Our EFRI-ODISSEI National Science Foundation funded project, "Multi-field Responsive Origami Structures - Advancing the Emerging Frontier of Active Compliant Mechanisms", seeks to develop artistically inspired multi-field origami structures that actively fold and unfold from an initially flat sheet into complex three-dimensional shapes in response to different fields.  This entails the use of active materials capable of large deformation, identifying target structures based on artistically inspired shapes, optimization of origami structures to improve performance, and designing active materials to incorporate a controlled distribution of nano- and micro-particles to achieve desired material properties.

A $2 million grant from the National Science Foundation has been awarded to Mary Frecker, professor of mechanical engineering at Penn State, to develop methods to design active origami structures to be used for applications in minimally invasive surgery, adaptive aircraft structures, reconfigurable robots and deployable space structures.

"Multi-field Responsive Origami Structures – Advancing the Emerging Frontier of Active Compliant Mechanisms," will be led by Frecker along with co-principal investigators Timothy Simpson and Zoubeida Ounaies, both of Penn State's College of Engineering, Rowan University's Paris von Lockette, George Mason University's Jyh-Ming Lien, and Rebecca Strzelec, visual arts professor at Penn State Altoona.

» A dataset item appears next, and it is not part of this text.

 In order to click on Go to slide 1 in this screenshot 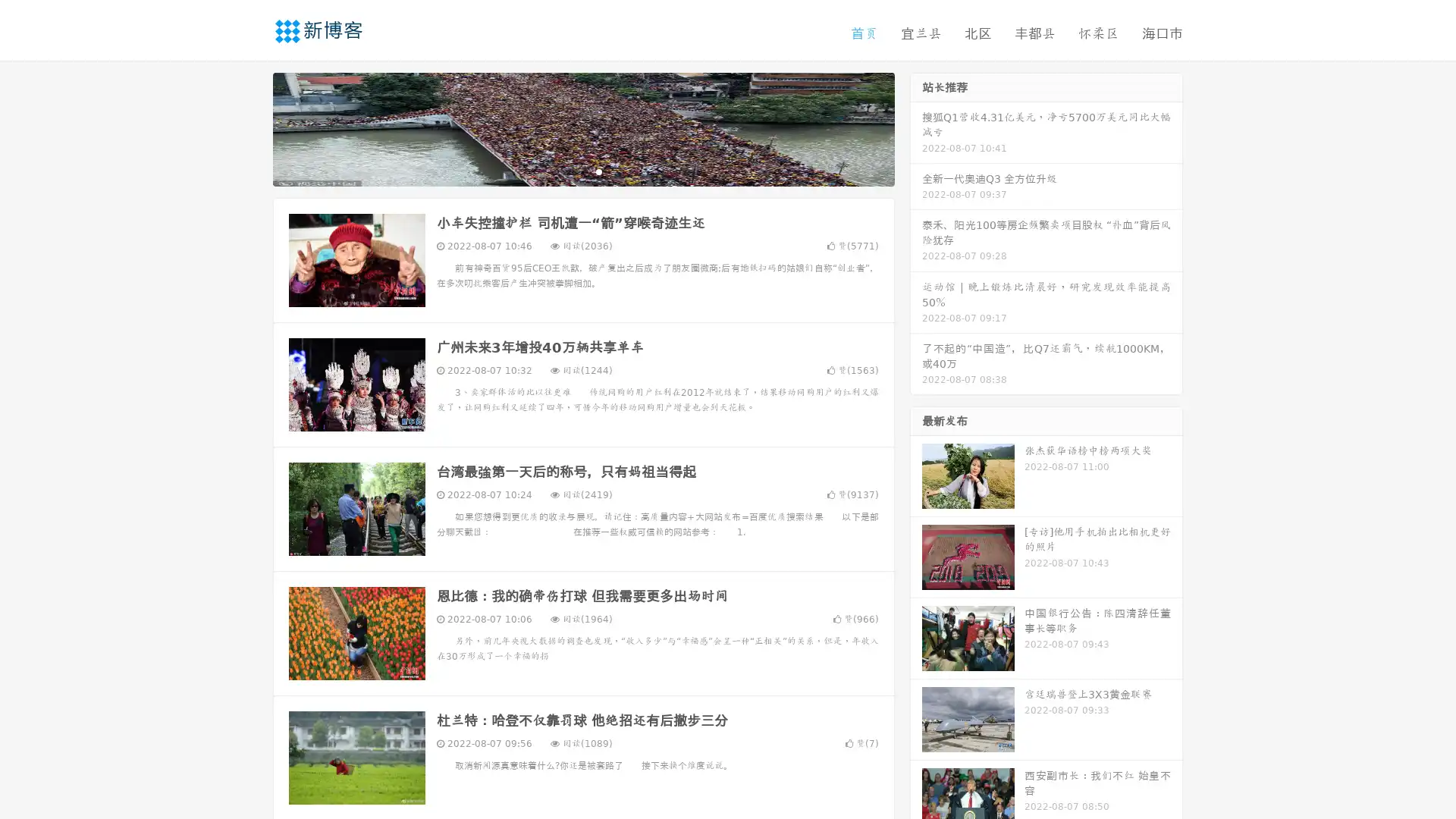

The team will work to develop methods to design origami structures that actively fold and unfold in response to multiple fields. These methods, along with the use of predictive multi-scale modeling and multi-physics simulations, will guide the development of new active materials. Modeling, design and active materials efforts will be integrated in a design optimization framework.

The four-year project will integrate a summer student exchange program and multi-university capstone design projects among students from Penn State, Rowan University and George Mason University. The research will also be used to create interactive installments and workshops targeted toward K-12 students at the Discovery Space of Central Pennsylvania and Penn State's Palmer Museum of Art.

This grant is part of NSF's Office of Emerging Frontiers in Research and Innovation initiative, which focuses on important emerging areas in engineering. One of these areas is Origami Design for Integration of Self-assembling Systems for Engineering Innovation.